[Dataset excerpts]
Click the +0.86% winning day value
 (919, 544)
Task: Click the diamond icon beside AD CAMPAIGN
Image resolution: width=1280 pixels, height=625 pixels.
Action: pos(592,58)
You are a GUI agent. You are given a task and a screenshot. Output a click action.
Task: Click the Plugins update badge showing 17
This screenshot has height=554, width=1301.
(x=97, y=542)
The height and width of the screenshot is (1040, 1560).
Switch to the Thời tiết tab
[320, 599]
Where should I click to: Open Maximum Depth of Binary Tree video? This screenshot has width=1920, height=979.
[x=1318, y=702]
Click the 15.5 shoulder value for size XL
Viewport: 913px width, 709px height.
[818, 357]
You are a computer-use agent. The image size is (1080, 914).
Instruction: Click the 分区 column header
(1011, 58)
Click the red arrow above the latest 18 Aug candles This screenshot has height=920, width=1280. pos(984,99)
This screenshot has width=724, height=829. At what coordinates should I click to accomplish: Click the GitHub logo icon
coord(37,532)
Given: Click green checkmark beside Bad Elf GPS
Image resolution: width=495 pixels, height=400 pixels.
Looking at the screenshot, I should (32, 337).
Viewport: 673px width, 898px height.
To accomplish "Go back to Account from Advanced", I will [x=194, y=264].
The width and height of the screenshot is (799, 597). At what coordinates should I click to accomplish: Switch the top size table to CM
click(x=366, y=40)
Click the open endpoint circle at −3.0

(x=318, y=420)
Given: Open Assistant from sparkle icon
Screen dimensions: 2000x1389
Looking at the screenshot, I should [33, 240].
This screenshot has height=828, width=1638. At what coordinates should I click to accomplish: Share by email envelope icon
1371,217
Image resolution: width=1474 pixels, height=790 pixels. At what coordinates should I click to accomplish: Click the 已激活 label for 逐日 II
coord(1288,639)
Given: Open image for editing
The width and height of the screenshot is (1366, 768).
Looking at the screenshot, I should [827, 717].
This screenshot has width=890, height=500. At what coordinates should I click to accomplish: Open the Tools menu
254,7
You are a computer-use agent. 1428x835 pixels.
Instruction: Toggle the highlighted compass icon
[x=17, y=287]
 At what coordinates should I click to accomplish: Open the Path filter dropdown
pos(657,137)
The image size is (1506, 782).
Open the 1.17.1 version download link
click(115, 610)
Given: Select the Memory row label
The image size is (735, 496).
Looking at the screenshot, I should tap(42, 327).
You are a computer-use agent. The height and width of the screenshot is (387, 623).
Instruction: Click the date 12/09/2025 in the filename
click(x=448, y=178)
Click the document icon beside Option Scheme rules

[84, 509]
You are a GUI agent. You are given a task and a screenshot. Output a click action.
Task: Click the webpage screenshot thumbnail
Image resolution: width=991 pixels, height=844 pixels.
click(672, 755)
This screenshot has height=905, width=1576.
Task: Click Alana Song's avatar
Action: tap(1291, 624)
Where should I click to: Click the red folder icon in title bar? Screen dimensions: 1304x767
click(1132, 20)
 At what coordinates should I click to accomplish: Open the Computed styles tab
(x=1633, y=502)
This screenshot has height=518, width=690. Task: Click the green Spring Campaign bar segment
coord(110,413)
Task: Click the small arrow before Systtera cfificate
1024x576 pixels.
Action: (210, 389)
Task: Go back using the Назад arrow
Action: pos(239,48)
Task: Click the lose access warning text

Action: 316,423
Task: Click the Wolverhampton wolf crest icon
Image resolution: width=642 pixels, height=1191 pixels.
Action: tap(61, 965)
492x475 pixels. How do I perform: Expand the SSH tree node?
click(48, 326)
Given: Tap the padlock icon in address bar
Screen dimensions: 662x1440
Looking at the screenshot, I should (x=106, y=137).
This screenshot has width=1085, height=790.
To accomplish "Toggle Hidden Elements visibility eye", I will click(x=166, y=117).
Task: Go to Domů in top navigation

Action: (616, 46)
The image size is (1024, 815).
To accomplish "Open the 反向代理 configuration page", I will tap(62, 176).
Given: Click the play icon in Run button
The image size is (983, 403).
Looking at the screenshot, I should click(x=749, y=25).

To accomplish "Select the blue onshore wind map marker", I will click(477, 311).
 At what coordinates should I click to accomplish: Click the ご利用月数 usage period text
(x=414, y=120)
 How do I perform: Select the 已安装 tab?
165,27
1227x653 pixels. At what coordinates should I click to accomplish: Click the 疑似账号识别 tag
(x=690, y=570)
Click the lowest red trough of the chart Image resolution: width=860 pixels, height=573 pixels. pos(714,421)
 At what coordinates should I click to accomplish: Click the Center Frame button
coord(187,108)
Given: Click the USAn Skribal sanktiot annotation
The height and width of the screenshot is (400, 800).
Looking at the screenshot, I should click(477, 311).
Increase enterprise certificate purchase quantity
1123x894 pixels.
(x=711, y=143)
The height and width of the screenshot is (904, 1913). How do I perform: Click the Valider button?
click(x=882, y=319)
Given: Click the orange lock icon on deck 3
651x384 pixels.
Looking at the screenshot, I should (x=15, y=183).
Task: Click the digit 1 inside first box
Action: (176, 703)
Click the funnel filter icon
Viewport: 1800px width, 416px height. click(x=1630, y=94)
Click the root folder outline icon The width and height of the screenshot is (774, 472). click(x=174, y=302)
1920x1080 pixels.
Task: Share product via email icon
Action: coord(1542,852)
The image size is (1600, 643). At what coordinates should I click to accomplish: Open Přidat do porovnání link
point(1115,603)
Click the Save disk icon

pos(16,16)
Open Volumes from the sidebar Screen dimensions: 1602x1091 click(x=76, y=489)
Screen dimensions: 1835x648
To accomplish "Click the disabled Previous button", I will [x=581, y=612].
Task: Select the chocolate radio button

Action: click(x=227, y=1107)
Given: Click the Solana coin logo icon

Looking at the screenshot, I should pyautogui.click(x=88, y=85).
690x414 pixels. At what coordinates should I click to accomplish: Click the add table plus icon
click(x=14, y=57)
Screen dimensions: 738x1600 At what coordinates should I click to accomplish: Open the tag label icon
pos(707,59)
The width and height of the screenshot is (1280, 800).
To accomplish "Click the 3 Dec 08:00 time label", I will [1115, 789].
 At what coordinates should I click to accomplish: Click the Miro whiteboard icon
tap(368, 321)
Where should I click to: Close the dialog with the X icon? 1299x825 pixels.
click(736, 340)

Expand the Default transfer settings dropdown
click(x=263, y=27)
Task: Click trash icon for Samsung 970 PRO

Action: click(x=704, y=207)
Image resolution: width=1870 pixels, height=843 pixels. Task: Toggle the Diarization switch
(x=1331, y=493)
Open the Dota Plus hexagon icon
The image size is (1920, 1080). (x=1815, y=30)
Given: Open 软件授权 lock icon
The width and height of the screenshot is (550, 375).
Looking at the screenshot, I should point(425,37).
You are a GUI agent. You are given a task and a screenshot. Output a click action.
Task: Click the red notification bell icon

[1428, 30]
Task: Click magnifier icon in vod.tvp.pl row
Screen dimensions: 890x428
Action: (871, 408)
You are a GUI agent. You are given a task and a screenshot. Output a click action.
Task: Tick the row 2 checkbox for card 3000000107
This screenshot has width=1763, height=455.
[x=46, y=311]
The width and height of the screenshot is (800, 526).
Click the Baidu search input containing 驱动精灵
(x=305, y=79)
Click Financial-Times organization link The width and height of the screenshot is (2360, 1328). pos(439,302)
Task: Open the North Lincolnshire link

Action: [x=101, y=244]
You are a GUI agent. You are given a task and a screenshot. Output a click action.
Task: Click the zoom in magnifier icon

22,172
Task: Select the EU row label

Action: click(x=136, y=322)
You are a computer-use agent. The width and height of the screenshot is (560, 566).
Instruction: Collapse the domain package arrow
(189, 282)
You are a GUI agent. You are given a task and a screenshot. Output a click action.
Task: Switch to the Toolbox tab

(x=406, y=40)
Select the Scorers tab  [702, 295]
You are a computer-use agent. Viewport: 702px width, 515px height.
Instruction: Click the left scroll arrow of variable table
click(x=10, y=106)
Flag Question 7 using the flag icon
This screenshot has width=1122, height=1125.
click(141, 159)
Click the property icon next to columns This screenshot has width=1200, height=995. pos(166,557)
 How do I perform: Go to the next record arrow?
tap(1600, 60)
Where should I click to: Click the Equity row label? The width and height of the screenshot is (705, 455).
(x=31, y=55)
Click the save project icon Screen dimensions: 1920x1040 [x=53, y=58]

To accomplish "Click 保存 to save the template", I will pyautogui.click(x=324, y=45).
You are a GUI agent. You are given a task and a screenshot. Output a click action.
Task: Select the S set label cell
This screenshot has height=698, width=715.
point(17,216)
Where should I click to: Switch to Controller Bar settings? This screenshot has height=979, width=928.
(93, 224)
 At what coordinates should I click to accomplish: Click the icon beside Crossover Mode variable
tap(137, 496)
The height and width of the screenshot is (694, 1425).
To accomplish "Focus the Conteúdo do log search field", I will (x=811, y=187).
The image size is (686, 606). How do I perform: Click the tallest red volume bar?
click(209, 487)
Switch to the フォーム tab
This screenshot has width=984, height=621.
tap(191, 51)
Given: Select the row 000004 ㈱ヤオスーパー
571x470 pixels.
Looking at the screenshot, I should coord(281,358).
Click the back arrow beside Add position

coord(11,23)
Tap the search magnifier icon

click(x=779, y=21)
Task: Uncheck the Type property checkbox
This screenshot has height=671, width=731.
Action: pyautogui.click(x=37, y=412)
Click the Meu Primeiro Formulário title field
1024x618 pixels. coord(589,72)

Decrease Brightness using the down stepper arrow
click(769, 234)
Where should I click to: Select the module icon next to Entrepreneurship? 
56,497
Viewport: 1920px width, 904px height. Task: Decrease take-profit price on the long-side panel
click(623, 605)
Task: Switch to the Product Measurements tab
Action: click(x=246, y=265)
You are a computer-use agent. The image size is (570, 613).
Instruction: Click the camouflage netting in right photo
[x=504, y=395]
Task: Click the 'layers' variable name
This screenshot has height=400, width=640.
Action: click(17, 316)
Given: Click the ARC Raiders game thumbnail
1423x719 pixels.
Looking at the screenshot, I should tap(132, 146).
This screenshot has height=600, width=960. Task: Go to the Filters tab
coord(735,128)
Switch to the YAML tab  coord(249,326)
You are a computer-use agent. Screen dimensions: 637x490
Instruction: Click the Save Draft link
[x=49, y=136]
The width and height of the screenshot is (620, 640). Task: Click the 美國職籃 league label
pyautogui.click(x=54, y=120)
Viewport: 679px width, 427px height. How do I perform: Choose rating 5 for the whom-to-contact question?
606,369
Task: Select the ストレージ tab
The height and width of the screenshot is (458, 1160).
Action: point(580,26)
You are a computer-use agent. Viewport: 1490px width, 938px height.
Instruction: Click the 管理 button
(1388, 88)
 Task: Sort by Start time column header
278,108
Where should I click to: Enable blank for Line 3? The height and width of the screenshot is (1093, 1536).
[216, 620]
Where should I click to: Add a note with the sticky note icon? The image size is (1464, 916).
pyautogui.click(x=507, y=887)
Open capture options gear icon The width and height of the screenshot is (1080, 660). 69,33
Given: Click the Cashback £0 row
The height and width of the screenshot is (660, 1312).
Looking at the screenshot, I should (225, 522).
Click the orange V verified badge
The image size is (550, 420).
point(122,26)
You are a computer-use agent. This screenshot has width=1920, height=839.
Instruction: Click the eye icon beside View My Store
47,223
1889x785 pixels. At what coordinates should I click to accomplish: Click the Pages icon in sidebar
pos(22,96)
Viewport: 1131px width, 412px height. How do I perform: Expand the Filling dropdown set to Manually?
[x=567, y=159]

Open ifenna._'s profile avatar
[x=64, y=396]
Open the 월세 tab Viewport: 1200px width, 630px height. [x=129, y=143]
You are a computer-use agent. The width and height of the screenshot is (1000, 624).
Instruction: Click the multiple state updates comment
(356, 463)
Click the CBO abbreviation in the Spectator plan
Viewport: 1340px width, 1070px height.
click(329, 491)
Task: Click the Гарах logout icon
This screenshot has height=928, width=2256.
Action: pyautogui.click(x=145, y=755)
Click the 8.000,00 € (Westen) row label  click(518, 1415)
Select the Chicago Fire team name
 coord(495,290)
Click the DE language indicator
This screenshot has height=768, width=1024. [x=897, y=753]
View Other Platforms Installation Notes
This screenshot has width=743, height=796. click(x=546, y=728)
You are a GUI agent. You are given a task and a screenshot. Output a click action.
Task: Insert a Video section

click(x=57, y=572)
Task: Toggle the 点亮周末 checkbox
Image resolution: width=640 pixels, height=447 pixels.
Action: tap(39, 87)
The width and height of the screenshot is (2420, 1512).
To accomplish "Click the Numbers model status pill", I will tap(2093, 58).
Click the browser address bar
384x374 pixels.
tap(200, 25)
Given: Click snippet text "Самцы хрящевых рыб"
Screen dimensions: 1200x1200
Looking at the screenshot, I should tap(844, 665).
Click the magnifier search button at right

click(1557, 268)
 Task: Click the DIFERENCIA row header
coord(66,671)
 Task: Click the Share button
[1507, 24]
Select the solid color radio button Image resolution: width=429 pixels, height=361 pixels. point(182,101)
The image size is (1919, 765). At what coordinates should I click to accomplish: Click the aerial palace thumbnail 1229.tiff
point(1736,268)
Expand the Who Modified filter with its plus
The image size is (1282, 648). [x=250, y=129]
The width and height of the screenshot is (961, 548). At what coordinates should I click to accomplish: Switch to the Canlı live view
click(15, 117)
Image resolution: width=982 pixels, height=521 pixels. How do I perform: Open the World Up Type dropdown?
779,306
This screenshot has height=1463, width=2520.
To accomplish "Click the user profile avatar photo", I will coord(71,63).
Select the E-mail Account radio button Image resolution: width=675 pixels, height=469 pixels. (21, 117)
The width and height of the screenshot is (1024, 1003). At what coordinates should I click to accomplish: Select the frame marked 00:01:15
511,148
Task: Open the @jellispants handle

Exercise details: From the records above, extract exactly and only the lines that begin at the line with "usage period text" and stop after the line with "Given: Click the USAn".

Solution to this problem:
 At what coordinates should I click to accomplish: Click the ご利用月数 usage period text
(x=414, y=120)
 How do I perform: Select the 已安装 tab?
165,27
1227x653 pixels. At what coordinates should I click to accomplish: Click the 疑似账号识别 tag
(x=690, y=570)
Click the lowest red trough of the chart Image resolution: width=860 pixels, height=573 pixels. pos(714,421)
 At what coordinates should I click to accomplish: Click the Center Frame button
coord(187,108)
Given: Click the USAn Skribal sanktiot annotation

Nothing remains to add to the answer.